After accusations of engaging in anti-competitive behavior over an infantile spasm medication, Mallinckrodt Pharmaceuticals will pay $100 million in a lawsuit settlement. The drug in question is H.P. Acthar Gel. Acthar Gel sold for $40 a vial when owned by Questcor.
Mallinckrodt obtained Questcor in 2014. After the acquisition, Mallinckrodt raised the list price of the drug to $34,000 a vial. What drew the Federal Trade Commission in was the fact that Athcar Gel had “limited direct competition” and the $1 billion Mallinckrodt gained in revenue during 2015. While Mallinckrodt isn’t the only company to drastically raise prices, this is just one case in which the rise in drugs cost attempted to prevent competition.
FTC chairwoman Edith Ramirez commented on the situation saying, “Questcor took advantage of its monopoly to repeatedly raise the price of Acthar.
We charge that, to maintain its monopoly pricing, it acquired the rights to its greatest competitive threat, a synthetic version of Acthar, to forestall future competition.”
According to the lawsuit, there is a similar drug sold outside of the United States. Novartis sold a drug called Synacthen Depot. It isn’t the same as Acthar but treats infantile spasms. The lawsuit claims that when Novartis attempted to sell rights to the drug in the U.S., Questcor outbid other companies by $135 million. This was probably to eradicate the “nascent competitive threat” that Synacthen Depot presented.

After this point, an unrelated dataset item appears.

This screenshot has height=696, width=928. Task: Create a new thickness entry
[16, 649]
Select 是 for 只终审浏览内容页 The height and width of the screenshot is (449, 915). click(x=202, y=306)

Attorney generals of Maryland, Texas, Washington, Alaska, and New York joined the FTC in the lawsuit. Part of the settlement Mallinckrodt agreed to, says the pharmaceutical company has to license Synacthen to an FTC-approved competitor.
In a statement, Mallinckrodt defended its actions by saying, “We continue to strongly disagree with allegations outlined in the FTC’s complaint, believing that key claims are unsupported and even contradicted by scientific data and market facts, and appear to be inconsistent with the views of the FDA.”